On Tue, Jan 10, 2023 at 01:48:39PM +0800, Baolu Lu wrote:
> On 2023/1/6 22:14, Jason Gunthorpe wrote:
> > On Thu, Jan 05, 2023 at 03:57:28PM +0530, Vasant Hegde wrote:
> > > Matt,
> > > 
> > > On 1/5/2023 6:39 AM, Matt Fagnani wrote:
> > > > I built 6.2-rc2 with the patch applied. The same black screen problem happened
> > > > with 6.2-rc2 with the patch. I tried to use early kdump with 6.2-rc2 with the
> > > > patch twice by panicking the kernel with sysrq+alt+c after the black screen
> > > > happened. The system rebooted after about 10-20 seconds both times, but no kdump
> > > > and dmesg files were saved in /var/crash. I'm attaching the lspci -vvv output as
> > > > requested.
> > > > 
> > > Thanks for testing. As mentioned earlier I was not expecting this patch to fix
> > > the black screen issue. It should fix kernel warnings and IOMMU page fault
> > > related call traces. By any chance do you have the kernel boot logs?
> > > 
> > > 
> > > @Baolu,
> > >    Looking into lspci output, it doesn't list ACS feature for Graphics card. So
> > > with your fix it didn't enable PASID and hence it failed to boot.
> > The ACS checks being done are feature of the path not the end point or
> > root port.
> > 
> > If we are expecting ACS on the end port then it is just a bug in how
> > the test was written.. The test should be a NOP because there are no
> > switches in this topology.
> > 
> > Looking at it, this seems to just be because pci_enable_pasid is
> > calling pci_acs_path_enabled wrong, the only other user is here:
> > 
> > 	for (bus = pdev->bus; !pci_is_root_bus(bus); bus = bus->parent) {
> > 		if (!bus->self)
> > 			continue;
> > 
> > 		if (pci_acs_path_enabled(bus->self, NULL, REQ_ACS_FLAGS))
> > 			break;
> > 
> > 		pdev = bus->self;
> > 
> > 		group = iommu_group_get(&pdev->dev);
> > 		if (group)
> > 			return group;
> > 	}
> > 
> > And notice it is calling it on pdev->bus not on pdev itself which
> > naturally excludes the end point from the ACS validation.
> > 
> > So try something like:
> > 
> > 	if (!pci_acs_path_enabled(pdev->bus->self, NULL, PCI_ACS_RR | PCI_ACS_UF))
> > 
> > (and probably need to check for null ?)
> 
> Hi Matt,
> 
> Do you mind helping to test below change? No other change needed.
> 
> diff --git a/drivers/pci/ats.c b/drivers/pci/ats.c
> index f9cc2e10b676..48f34cc996e4 100644
> --- a/drivers/pci/ats.c
> +++ b/drivers/pci/ats.c
> @@ -382,8 +382,15 @@ int pci_enable_pasid(struct pci_dev *pdev, int
> features)
>         if (!pasid)
>                 return -EINVAL;
> 
> -       if (!pci_acs_path_enabled(pdev, NULL, PCI_ACS_RR | PCI_ACS_UF))
> -               return -EINVAL;
> +       if (pdev->multifunction) {
> +               if (!pci_acs_path_enabled(pdev, NULL, PCI_ACS_RR |
> PCI_ACS_UF))
> +                       return -EINVAL;

The AMD device is multi-function according to the lspci, and we
already know that 'pci_acs_path_enabled' will fail on it because that
is the problem..

Actually, I remember it is supposed to be like this:

 https://lore.kernel.org/linux-iommu/Ygpb6CxmTdUHiN50@8bytes.org/

The GPU and sound device are considered non-isolated by the group
code, presumably because of the missing ACS caps.

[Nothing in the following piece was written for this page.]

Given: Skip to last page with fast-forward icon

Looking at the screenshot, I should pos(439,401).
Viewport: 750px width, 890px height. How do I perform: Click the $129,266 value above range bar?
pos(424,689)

So, if I remember the issue, PCIe says that MemWr/Rd are routed
according to their address and ignore the PASID header.

A multifunction device is permitted to loop back DMAs one function
issues that match a MMIO BAR of another function. eg the GPU could DMA
to an MMIO address that overlaps the sound device and the function
will deliver the MMIO to the sound device not the host bridge even
though it is PASID tagged.

This is what get_pci_function_alias_group() is looking for.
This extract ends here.